### DATASET EXCERPTS
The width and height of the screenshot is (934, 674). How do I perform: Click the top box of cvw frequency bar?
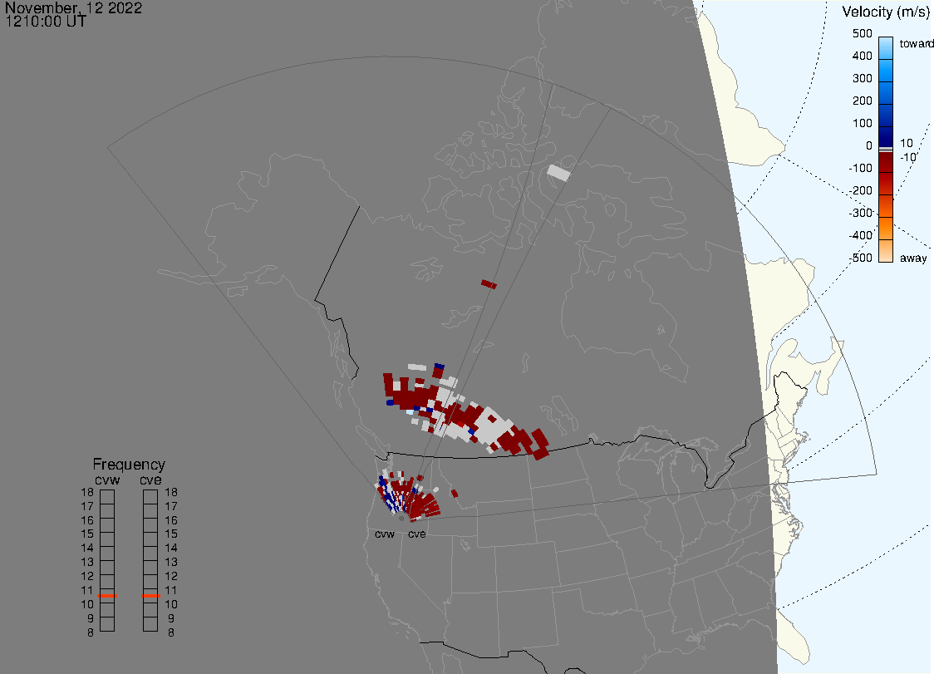pyautogui.click(x=107, y=496)
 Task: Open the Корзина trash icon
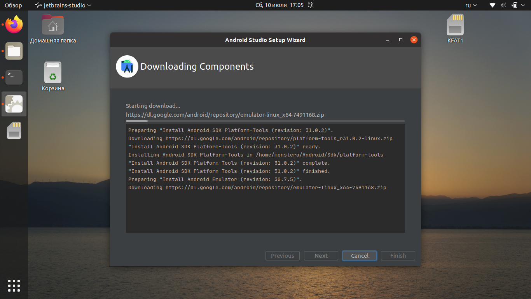(53, 73)
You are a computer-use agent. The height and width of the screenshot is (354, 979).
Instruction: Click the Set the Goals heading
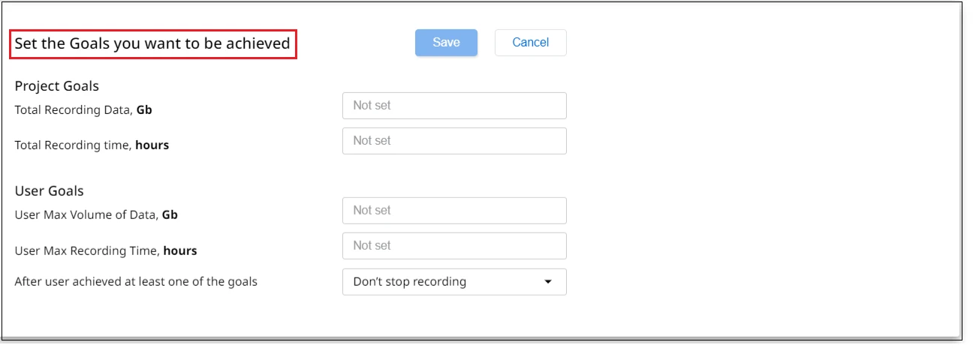(x=152, y=44)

### INSTRUCTIONS TO FOLLOW
Please set down each entry word for word, without its images.

### WORKED SOLUTION
The width and height of the screenshot is (934, 674). How do I perform: Click the top box of cvw frequency bar?
pyautogui.click(x=107, y=496)
 Task: Open the Корзина trash icon
(53, 73)
You are a computer-use agent. The height and width of the screenshot is (354, 979).
Instruction: Click the Set the Goals heading
(x=152, y=44)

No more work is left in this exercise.